• [What is expected] Would you print the entire listing exactly, leaving nothing out?
┌────────
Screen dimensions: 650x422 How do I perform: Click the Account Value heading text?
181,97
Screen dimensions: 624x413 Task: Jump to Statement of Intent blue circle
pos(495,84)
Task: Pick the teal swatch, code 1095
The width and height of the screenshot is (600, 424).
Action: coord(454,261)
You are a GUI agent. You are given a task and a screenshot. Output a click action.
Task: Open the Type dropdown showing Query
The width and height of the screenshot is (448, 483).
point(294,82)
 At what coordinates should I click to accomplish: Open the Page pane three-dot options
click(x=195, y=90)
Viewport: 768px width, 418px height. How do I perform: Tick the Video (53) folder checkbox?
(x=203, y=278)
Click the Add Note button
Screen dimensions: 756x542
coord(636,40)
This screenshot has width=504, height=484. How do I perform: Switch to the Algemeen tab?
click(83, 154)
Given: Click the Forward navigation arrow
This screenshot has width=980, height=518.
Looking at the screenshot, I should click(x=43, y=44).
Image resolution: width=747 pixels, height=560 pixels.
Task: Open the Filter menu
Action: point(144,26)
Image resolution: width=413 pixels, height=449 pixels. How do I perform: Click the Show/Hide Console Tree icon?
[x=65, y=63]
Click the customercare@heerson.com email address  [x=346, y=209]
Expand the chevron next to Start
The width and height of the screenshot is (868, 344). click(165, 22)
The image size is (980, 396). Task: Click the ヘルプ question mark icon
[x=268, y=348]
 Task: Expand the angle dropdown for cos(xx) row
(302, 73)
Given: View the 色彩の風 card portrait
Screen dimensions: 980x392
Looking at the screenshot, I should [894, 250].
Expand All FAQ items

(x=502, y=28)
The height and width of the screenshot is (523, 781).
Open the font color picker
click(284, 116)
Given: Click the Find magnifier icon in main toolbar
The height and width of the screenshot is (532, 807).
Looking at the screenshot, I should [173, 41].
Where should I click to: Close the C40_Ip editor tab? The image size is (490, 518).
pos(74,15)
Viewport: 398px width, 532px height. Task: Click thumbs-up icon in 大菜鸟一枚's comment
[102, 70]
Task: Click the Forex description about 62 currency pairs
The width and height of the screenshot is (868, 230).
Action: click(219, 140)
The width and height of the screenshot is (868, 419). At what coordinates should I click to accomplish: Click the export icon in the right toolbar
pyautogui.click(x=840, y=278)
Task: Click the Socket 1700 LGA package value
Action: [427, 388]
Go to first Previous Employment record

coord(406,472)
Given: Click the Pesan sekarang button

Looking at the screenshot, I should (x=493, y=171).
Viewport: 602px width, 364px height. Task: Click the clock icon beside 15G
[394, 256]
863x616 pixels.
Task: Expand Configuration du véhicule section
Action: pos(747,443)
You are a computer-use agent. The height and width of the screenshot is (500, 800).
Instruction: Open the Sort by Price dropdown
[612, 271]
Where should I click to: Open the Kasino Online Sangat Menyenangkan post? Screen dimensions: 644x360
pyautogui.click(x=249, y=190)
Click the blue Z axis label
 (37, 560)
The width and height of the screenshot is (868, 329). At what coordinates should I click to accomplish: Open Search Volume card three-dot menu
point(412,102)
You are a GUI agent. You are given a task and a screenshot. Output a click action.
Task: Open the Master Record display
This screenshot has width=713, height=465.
└────────
• [Task solution]
Screen dimensions: 650x422 How do I perform: Click the Account Value heading text?
181,97
Screen dimensions: 624x413 Task: Jump to Statement of Intent blue circle
pos(495,84)
Task: Pick the teal swatch, code 1095
The width and height of the screenshot is (600, 424).
Action: coord(454,261)
You are a GUI agent. You are given a task and a screenshot. Output a click action.
Task: Open the Type dropdown showing Query
The width and height of the screenshot is (448, 483).
point(294,82)
 At what coordinates should I click to accomplish: Open the Page pane three-dot options
click(x=195, y=90)
Viewport: 768px width, 418px height. How do I perform: Tick the Video (53) folder checkbox?
(x=203, y=278)
Click the Add Note button
Screen dimensions: 756x542
coord(636,40)
This screenshot has width=504, height=484. How do I perform: Switch to the Algemeen tab?
click(83, 154)
Given: Click the Forward navigation arrow
This screenshot has width=980, height=518.
Looking at the screenshot, I should click(x=43, y=44).
Image resolution: width=747 pixels, height=560 pixels.
Task: Open the Filter menu
Action: point(144,26)
Image resolution: width=413 pixels, height=449 pixels. How do I perform: Click the Show/Hide Console Tree icon?
[x=65, y=63]
Click the customercare@heerson.com email address  [x=346, y=209]
Expand the chevron next to Start
The width and height of the screenshot is (868, 344). click(165, 22)
The image size is (980, 396). Task: Click the ヘルプ question mark icon
[x=268, y=348]
 Task: Expand the angle dropdown for cos(xx) row
(302, 73)
Given: View the 色彩の風 card portrait
Screen dimensions: 980x392
Looking at the screenshot, I should [894, 250].
Expand All FAQ items

(x=502, y=28)
The height and width of the screenshot is (523, 781).
Open the font color picker
click(284, 116)
Given: Click the Find magnifier icon in main toolbar
The height and width of the screenshot is (532, 807).
Looking at the screenshot, I should [173, 41].
Where should I click to: Close the C40_Ip editor tab? The image size is (490, 518).
pos(74,15)
Viewport: 398px width, 532px height. Task: Click thumbs-up icon in 大菜鸟一枚's comment
[102, 70]
Task: Click the Forex description about 62 currency pairs
The width and height of the screenshot is (868, 230).
Action: click(219, 140)
The width and height of the screenshot is (868, 419). At what coordinates should I click to accomplish: Click the export icon in the right toolbar
pyautogui.click(x=840, y=278)
Task: Click the Socket 1700 LGA package value
Action: [427, 388]
Go to first Previous Employment record

coord(406,472)
Given: Click the Pesan sekarang button

Looking at the screenshot, I should (x=493, y=171).
Viewport: 602px width, 364px height. Task: Click the clock icon beside 15G
[394, 256]
863x616 pixels.
Task: Expand Configuration du véhicule section
Action: pos(747,443)
You are a computer-use agent. The height and width of the screenshot is (500, 800).
Instruction: Open the Sort by Price dropdown
[612, 271]
Where should I click to: Open the Kasino Online Sangat Menyenangkan post? Screen dimensions: 644x360
pyautogui.click(x=249, y=190)
Click the blue Z axis label
 (37, 560)
The width and height of the screenshot is (868, 329). At what coordinates should I click to accomplish: Open Search Volume card three-dot menu
point(412,102)
You are a GUI agent. You are given a task and a screenshot. Output a click action.
Task: Open the Master Record display
This screenshot has width=713, height=465.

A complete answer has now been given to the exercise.